Selçuk Bey: “Sahabeler bazen Peygamber Efendimiz’e (asm) ‘Bu Allah’ın emri midir? Yoksa senin fikrin midir?’ diyor. Ve bakıyoruz, sahabenin fikri kabul görüyor. Sahabe fikrinin, Peygamber Efendimiz’in (asm) fikrinin, hadisin, kudsî hadisin ve vahyin birbirinden farkları nelerdir?”
Söz ve kelâm sarf etmek, konuşmak, bildiklerini söylemek, görüşlerini aktarmak insanlar için de, sınırsız olarak insanların ve kâinâtın Yaratıcısı için de kemâl sıfatlardandır. Yani insan konuştuğu gibi, insanın Rabb’i de konuşuyor. İnsanın Rabb’i eksiksiz ve kusursuz, hak olanı konuşuyor. İnsan ise hakkı söyleme sorumluluğuyla konuşuyor. İnsan, Allah’ın terbiyesi ile şereflenmişse bu sorumluluğunu yerine getiriyor.
Üstad Bedîüzzaman’ın ifâdesiyle Resûl-i Ekrem Efendimiz (asm) hem insandır, bu itibarla insan gibi davranır ve konuşur. Hem Allah elçisidir, bu itibarla da Cenâb-ı Hakk’ın tercümânıdır; vahye mazhar olur.
Vahiy, Allah’ın konuşmasıdır. Fakat vahyin de dereceleri vardır:
1- Açık vahiy: Bunda Resûl-i Ekrem (asm) sadece tercümandır, doğrudan tebliğcidir; hiçbir müdâhalesi yoktur. Kur’ân âyetleri ve bir kısım hadîs-i kudsîler bu derecededir.

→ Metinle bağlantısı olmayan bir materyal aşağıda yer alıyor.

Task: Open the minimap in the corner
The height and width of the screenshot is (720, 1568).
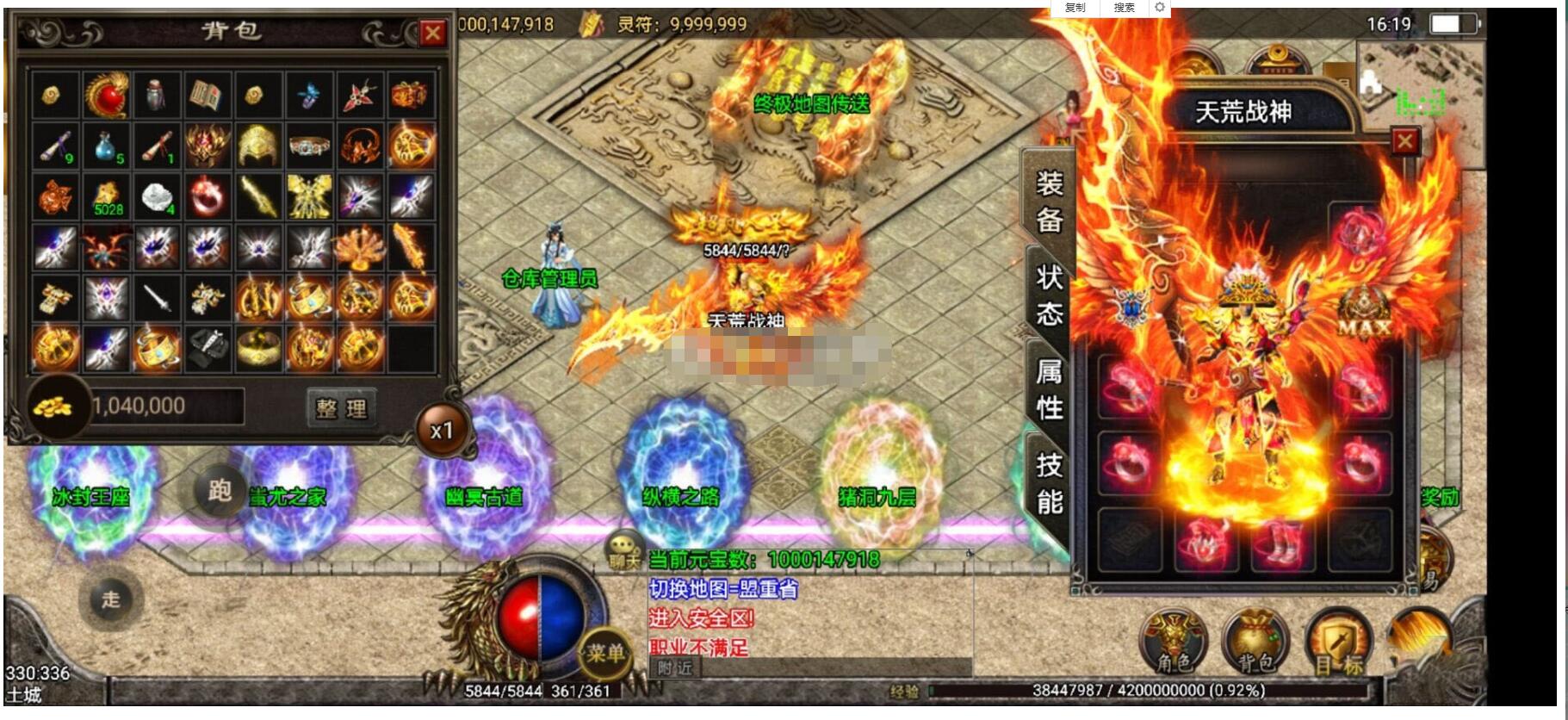Action: 1419,82
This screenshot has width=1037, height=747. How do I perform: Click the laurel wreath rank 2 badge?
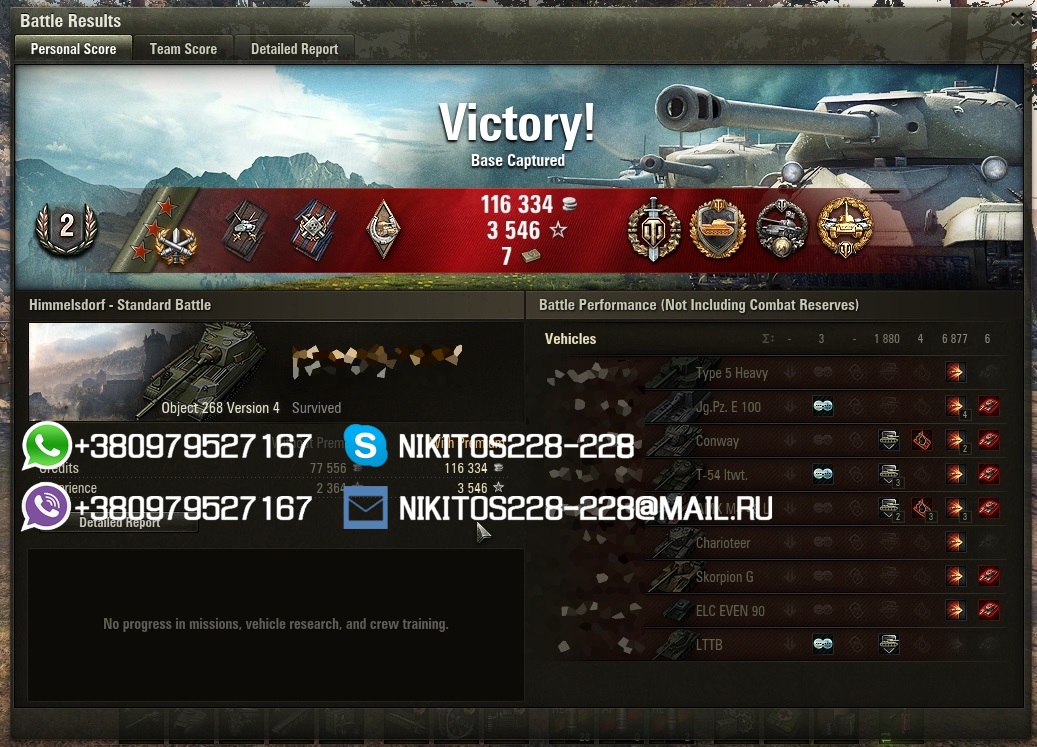pos(66,227)
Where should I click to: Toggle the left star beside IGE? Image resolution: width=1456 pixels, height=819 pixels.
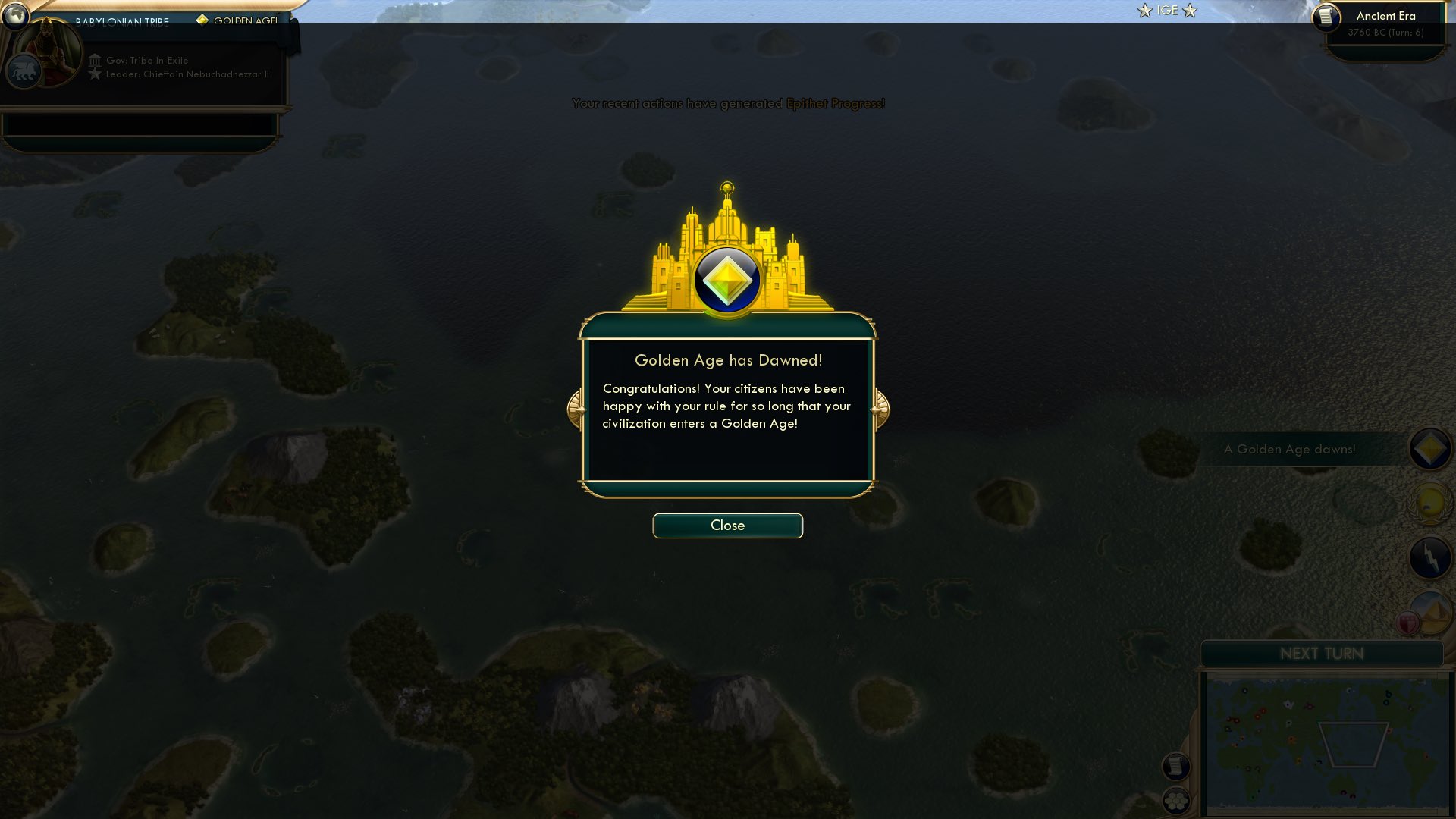coord(1144,11)
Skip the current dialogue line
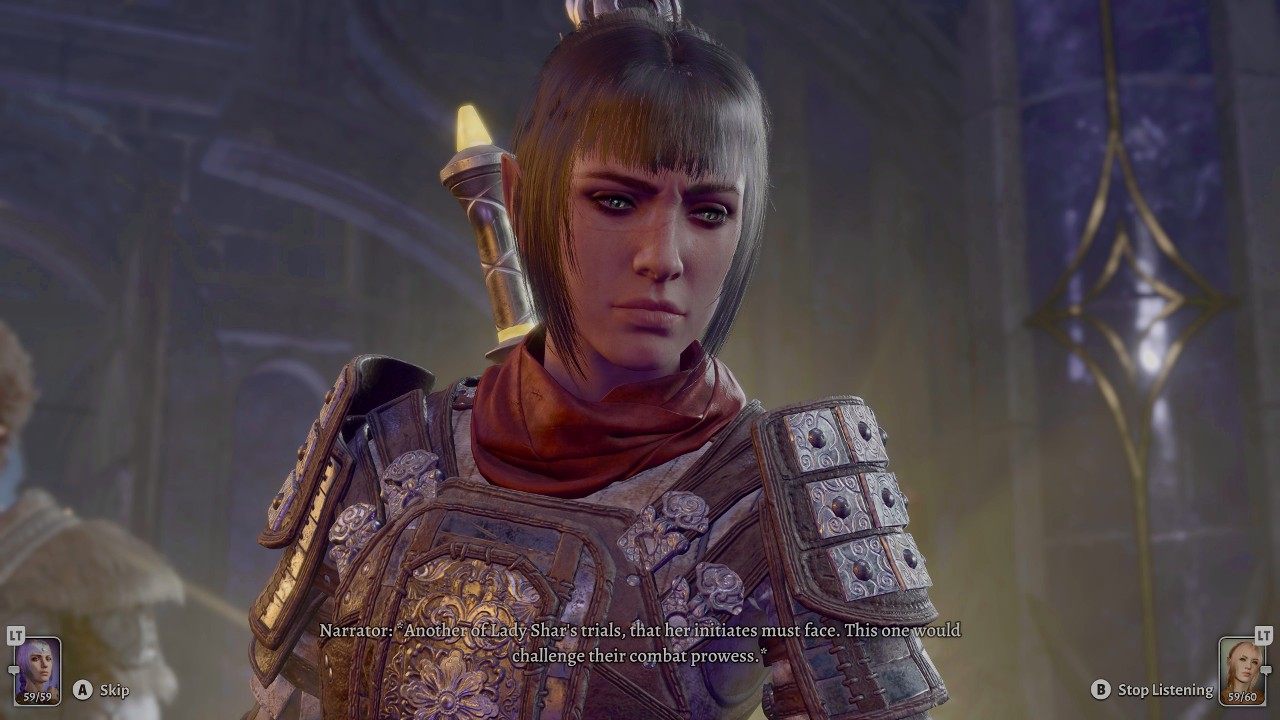This screenshot has height=720, width=1280. pyautogui.click(x=113, y=689)
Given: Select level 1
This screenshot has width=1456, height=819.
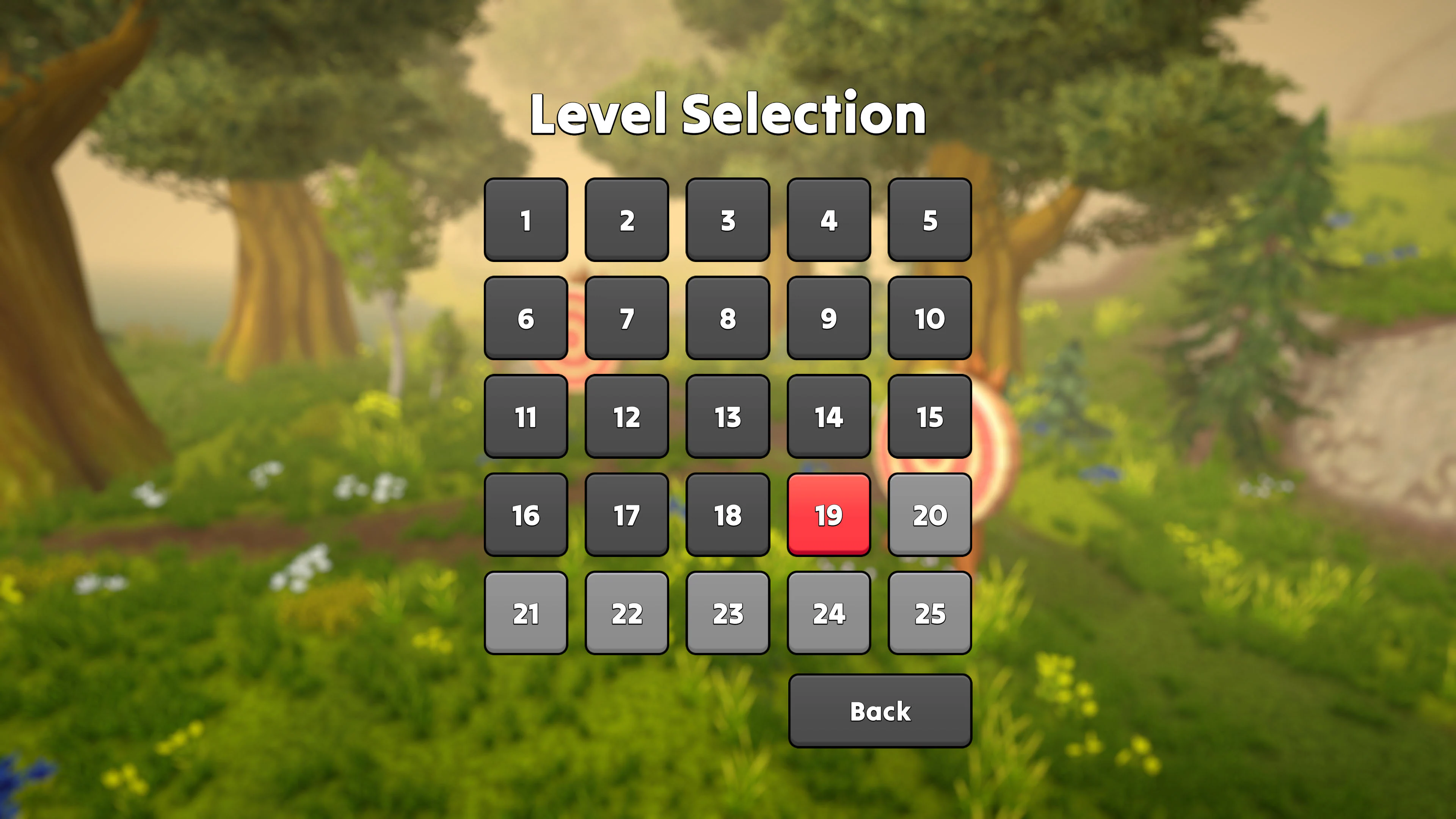Looking at the screenshot, I should 526,221.
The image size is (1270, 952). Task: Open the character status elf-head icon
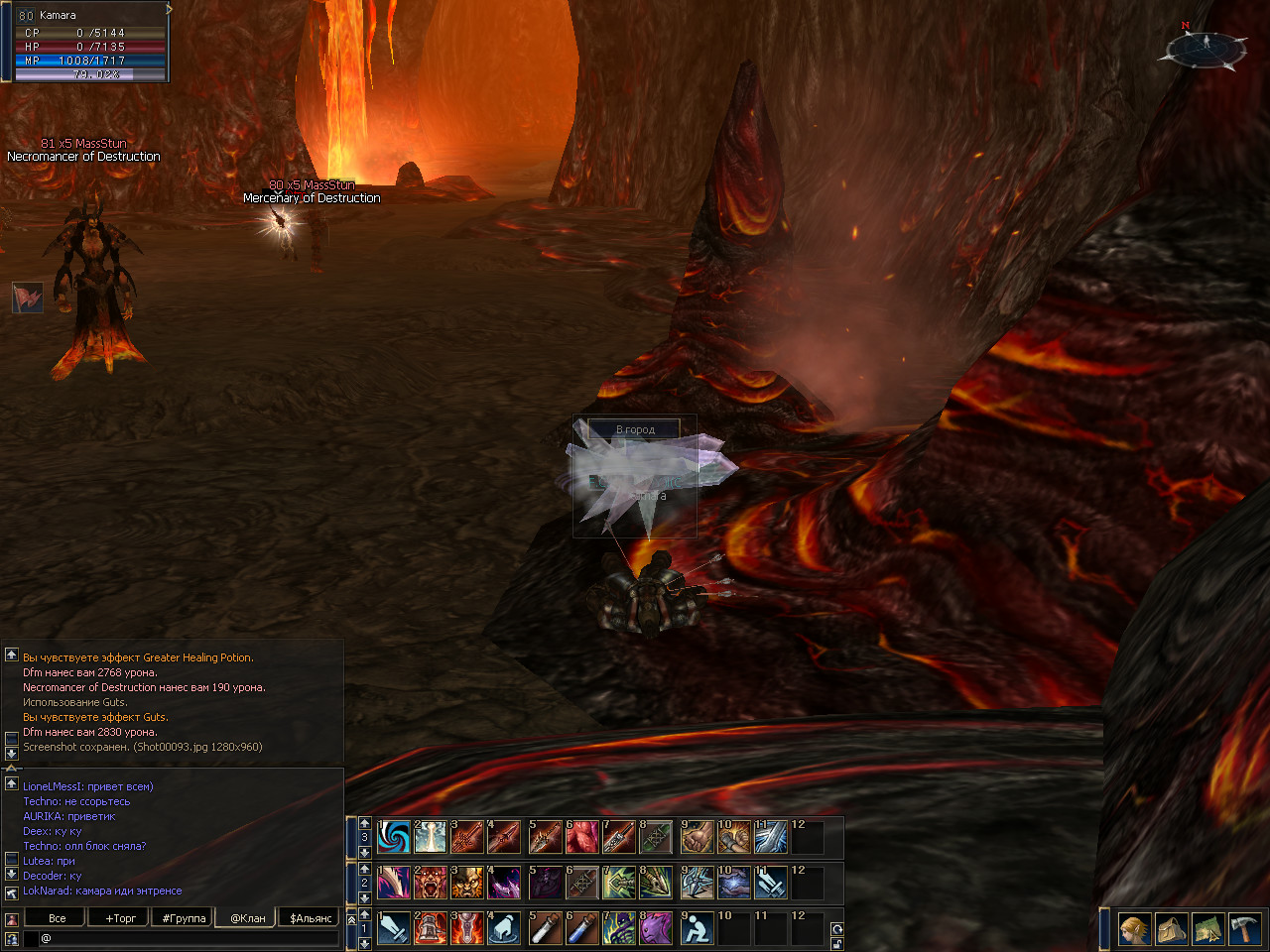[x=1135, y=929]
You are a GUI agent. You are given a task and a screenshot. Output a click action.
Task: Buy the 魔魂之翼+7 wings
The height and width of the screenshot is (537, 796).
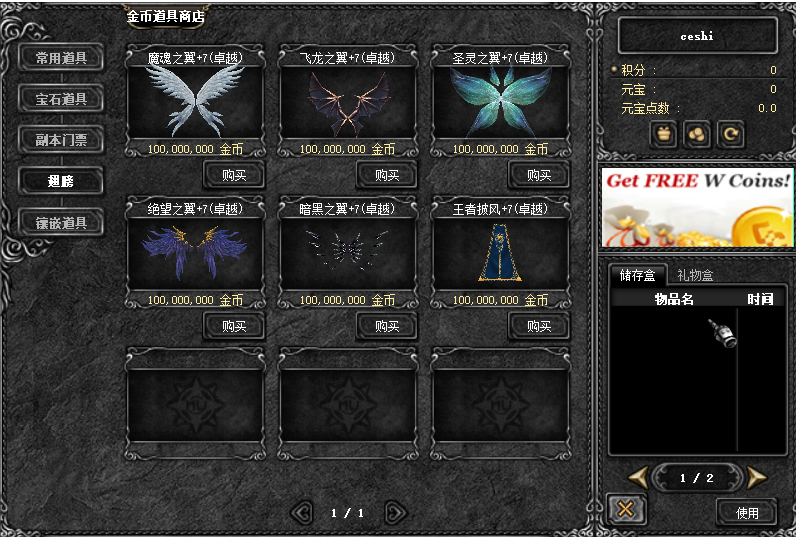tap(234, 175)
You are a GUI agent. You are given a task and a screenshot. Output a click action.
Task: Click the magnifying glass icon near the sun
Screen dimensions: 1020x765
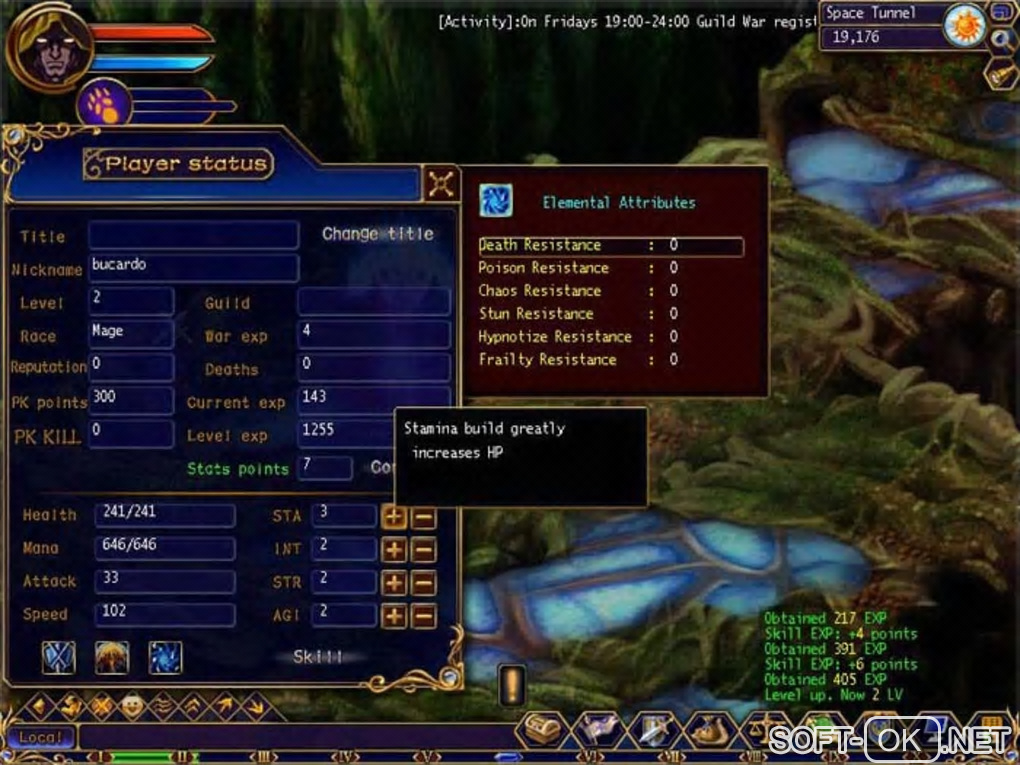pos(1002,39)
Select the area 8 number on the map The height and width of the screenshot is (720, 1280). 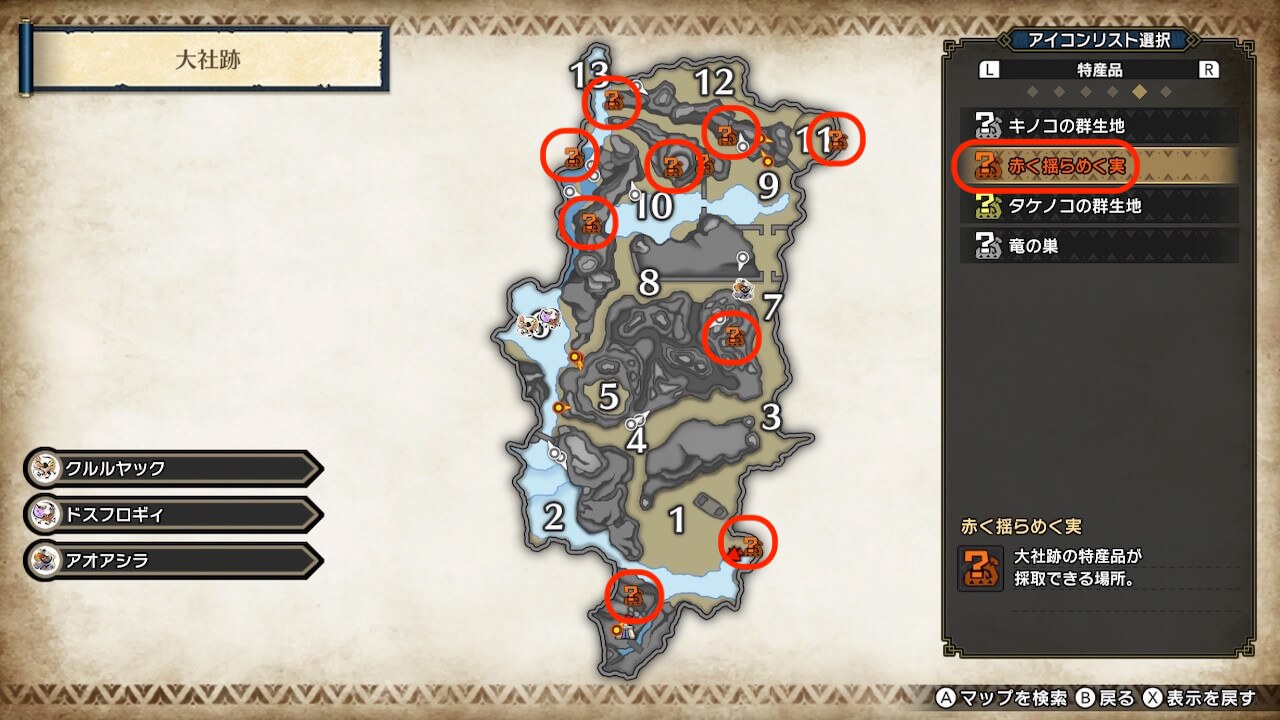click(x=649, y=283)
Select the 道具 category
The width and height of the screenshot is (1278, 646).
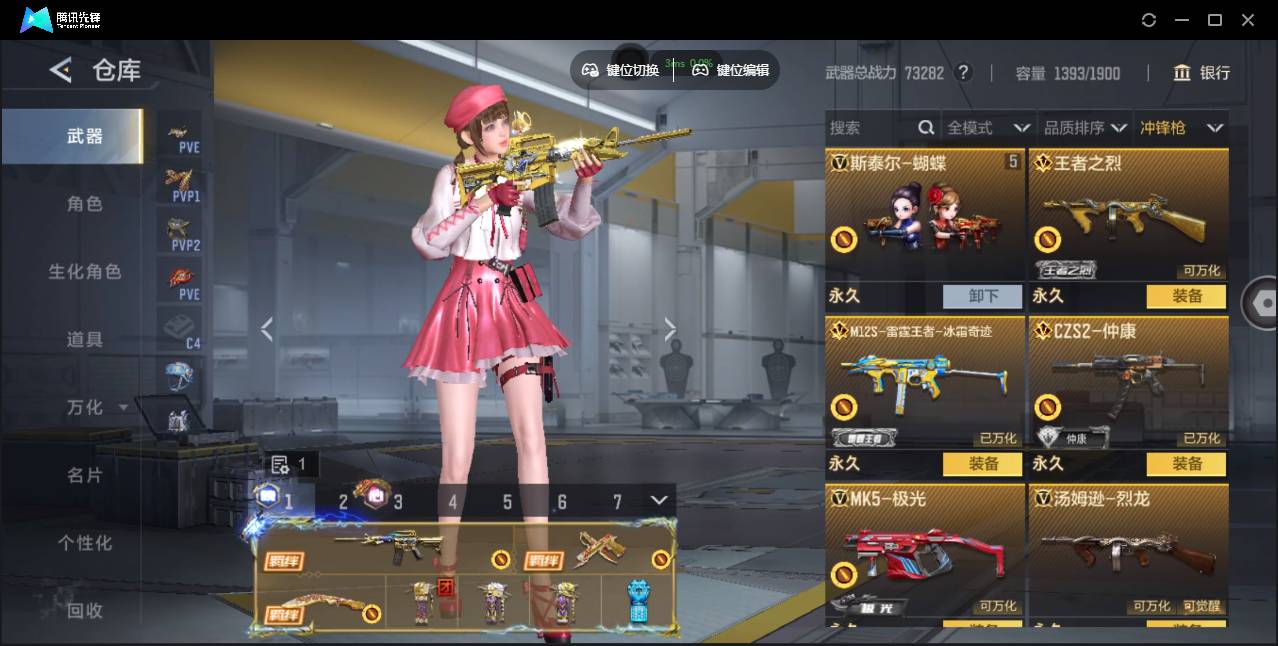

2- Gizli vahiy: Öz ve mânâ itibariyle vahye ve ilhama dayanan, fakat açıklaması, ifâdesi ve cümle dizilişi Resûl-i Ekrem’e (asm) ait olan sözlerdir.
Resûlullah Efendimiz (asm) vahiy veya ilham olarak gelen mânâları kendi cümlelerine dökerken bazen yine vahye veya ilhama mazhar olur. Bazen de kendi ferâseti ve içtihadı ile hareket eder. Kendi ferâseti ve içtihadıyla yaptığı açıklamalarda bazen peygamberlik vazifesi noktasında ulvî ve kudsî bir kuvvete dayanır. Bazen de örf, âdet ve insanların fikirleri seviyesine göre bir insan olarak konuşur, fikir beyân eder.1
Bedir Savaşı öncesinde Resûlullah Efendimiz (asm) ile şerefli ordusu, müşriklerden önce Bedir’e ulaşmışlardı. Bedir kuyusuna en yakın bir yere konakladılar. Peygamber Efendimiz (asm) karargâhın nerede kurulacağı ile ilgili ashâbıyla görüştü, istişâre etti.
Otuz üç yaşlarında bulunan Hubab bin Münzir (ra) ayağa kalktı, söz aldı. Dedi ki:
“Yâ Resûlallah! Burası, Allah’ın emrettiği bir yer midir? Yoksa sizin fikriniz midir?”
Resûlullah Efendimiz (asm) kendi fikri olduğunu beyan buyurunca, Hubab (ra) bu defa:
“Yâ Resûlallah! Biz savaşçı kimseleriz. Burada karargâh kurmak uygun değildir. Bana sorarsanız, buradan hemen kalkalım. Kureyş halkının konacağı yerin yakınındaki su başına gidip konalım. Ben orayı bilirim. Orada suyu bol ve tatlı bir kuyu vardır. Bir havuz yaparak onu su ile dolduralım. Diğer bütün kuyuları kapatalım. Sonra da müşriklerle çarpışalım. Biz havuzumuzdan içeriz. Onlar ise içecek bir şey bulamazlar ve çabuk pes ederler” dedi.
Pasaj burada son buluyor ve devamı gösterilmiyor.